*Excerpted text:*

**********

Yet these deals could also signal bigger moves in Express Script's future, particularly as it embarks on a restructuring plan of up to $650 million focused on automation and new business opportunities.

Express Scripts managed 1.4 billion prescriptions in 2016, according to its annual report, significantly lagging behind CVS' self-reported 2.4 billion prescriptions during the year across its extensive pharmacy base. Mail-order prescriptions are largely Express Scripts' corner of the market, but this could also be under threat if Amazon.com Inc. enters the ring, as reports have suggested. On the sidelines of the recent Forbes Healthcare Summit, Express Scripts CEO Tim Wentworth said he could see Amazon as a potential partner.

Targeting smaller health providers

If CVS and Aetna combine, Express Scripts will become the largest PBM not owned by a health insurer, Adam Fein, president of Pembroke Consulting Inc. and CEO of the Drug Channels Institute, said in an email.

**********

*Stored items:*
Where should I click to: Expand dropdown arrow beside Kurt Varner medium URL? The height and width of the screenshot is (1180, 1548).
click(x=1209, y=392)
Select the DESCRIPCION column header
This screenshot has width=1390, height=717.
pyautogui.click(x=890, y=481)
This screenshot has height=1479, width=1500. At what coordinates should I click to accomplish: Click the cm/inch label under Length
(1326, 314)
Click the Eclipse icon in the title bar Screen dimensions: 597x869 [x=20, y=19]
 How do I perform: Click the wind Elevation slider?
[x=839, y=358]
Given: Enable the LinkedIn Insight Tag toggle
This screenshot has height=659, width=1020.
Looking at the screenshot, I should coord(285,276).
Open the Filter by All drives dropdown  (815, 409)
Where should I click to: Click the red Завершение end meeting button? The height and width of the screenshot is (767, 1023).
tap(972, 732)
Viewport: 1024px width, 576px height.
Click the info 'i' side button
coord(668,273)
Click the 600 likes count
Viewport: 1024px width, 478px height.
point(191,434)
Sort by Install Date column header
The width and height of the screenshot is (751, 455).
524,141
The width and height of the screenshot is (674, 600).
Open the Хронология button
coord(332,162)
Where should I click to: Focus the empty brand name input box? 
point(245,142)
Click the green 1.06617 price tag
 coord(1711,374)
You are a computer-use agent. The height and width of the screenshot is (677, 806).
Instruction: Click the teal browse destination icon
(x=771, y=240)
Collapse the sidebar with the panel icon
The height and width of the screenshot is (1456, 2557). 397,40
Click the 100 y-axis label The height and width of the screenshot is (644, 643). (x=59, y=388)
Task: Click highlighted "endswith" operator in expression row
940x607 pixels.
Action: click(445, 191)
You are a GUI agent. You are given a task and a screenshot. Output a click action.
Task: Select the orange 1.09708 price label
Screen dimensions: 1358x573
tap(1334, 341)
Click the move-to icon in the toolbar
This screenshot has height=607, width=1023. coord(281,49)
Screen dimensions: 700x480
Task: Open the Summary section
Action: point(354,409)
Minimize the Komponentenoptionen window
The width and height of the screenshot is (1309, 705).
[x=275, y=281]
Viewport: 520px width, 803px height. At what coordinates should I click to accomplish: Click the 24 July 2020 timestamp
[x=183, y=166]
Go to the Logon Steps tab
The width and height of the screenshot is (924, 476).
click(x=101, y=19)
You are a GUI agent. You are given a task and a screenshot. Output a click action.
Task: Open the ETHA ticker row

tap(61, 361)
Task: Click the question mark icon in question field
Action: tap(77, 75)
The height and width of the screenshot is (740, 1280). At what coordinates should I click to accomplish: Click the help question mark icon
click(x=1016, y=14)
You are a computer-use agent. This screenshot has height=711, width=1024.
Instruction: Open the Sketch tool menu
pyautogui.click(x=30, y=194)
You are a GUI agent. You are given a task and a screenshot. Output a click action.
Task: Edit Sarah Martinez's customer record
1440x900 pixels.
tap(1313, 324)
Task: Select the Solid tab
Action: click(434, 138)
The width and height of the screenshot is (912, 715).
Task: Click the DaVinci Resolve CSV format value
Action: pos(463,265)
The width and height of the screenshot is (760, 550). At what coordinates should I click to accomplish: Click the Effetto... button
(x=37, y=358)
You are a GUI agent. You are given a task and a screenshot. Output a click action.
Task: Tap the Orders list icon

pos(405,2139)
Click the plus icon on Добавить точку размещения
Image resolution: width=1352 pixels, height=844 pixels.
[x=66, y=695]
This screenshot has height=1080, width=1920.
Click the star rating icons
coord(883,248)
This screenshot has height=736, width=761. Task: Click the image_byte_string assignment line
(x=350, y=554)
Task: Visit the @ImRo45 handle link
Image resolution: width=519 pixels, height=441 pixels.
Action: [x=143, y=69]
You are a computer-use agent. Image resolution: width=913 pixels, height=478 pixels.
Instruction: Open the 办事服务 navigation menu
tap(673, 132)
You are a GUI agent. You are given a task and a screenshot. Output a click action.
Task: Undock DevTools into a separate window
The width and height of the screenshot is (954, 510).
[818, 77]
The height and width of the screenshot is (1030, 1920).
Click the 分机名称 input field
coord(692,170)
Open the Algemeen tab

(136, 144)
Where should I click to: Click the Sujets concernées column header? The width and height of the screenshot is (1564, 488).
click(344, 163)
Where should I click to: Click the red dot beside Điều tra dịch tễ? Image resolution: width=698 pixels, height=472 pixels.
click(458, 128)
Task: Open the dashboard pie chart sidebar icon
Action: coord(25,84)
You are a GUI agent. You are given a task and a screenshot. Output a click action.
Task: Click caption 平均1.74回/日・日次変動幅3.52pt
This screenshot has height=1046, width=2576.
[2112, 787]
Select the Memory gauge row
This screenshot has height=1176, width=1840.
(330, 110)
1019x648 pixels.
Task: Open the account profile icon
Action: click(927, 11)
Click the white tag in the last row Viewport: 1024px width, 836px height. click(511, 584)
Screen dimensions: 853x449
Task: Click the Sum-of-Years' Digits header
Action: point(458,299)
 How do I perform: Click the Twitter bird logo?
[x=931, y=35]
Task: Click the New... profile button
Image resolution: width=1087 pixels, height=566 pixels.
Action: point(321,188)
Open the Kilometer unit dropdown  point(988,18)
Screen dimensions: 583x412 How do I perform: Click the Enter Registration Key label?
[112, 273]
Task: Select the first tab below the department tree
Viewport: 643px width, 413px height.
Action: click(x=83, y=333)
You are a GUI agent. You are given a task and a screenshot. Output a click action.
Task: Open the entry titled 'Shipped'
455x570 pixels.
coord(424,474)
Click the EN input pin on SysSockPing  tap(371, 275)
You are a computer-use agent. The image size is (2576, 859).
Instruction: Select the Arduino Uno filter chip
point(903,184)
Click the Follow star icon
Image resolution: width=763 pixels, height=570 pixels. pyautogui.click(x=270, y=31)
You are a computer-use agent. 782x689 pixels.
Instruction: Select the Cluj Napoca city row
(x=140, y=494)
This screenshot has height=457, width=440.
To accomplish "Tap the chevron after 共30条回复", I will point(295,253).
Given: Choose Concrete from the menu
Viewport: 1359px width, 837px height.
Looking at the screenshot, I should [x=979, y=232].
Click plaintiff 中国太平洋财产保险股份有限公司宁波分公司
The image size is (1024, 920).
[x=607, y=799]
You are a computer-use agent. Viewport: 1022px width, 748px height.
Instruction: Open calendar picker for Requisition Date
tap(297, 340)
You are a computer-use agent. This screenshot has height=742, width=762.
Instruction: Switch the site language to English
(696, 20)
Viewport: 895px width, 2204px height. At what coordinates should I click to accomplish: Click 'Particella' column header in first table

**********

*Tasks for this exercise:*
a: Answer these questions from the Express Scripts text:
(i) How many prescriptions did Express Scripts manage in 2016?
(ii) Who said he could see Amazon as a potential partner?
(iii) If CVS and Aetna combine, what will Express Scripts become?
b: Transcribe the Express Scripts text between "Yet these deals" and "new business opportunities.", inclusive.
c: Pick up the Express Scripts text after its final sentence and keep writing.
The stored items have no connection to the text about Express Scripts.

*Results for each task:*
a:
(i) 1.4 billion
(ii) Tim Wentworth, the CEO of Express Scripts
(iii) The largest PBM not owned by a health insurer

b:
Yet these deals could also signal bigger moves in Express Script's future, particularly as it embarks on a restructuring plan of up to $650 million focused on automation and new business opportunities.

c:
"That's a risky point of differentiation in a world migrating toward more integrated pharmacy and medical benefits," Fein said. "However, a combined CVS-Aetna business will have perceived or actual conflicts with other health plans. This could create an opportunity for Express Scripts to peel clients away from the CVS-Aetna PBM businesses."

One point of contention could be the IngenioRx, the PBM that Anthem Inc. is launching as its in-house option after its contract with Express Scripts ends in 2020. CVS' Caremark is signed on to manage the PBM's processing and prescriptions through 2024.

In a Dec. 4 analyst call on the Aetna deal, CVS CEO, President and Director Larry Merlo said the announcement had no bearing on the company's ability to move forward with IngenioRx and that the planning process for the new PBM is "well underway."

Other big CVS contracts with managed care organizations, or MCOs, include a $4.21 billion agreement with Health Net Inc. expiring at the end of 2019, and a $2.90 billion contract with Molina Healthcare Inc. ending mid-2018, according to an April report by Barclays analysts.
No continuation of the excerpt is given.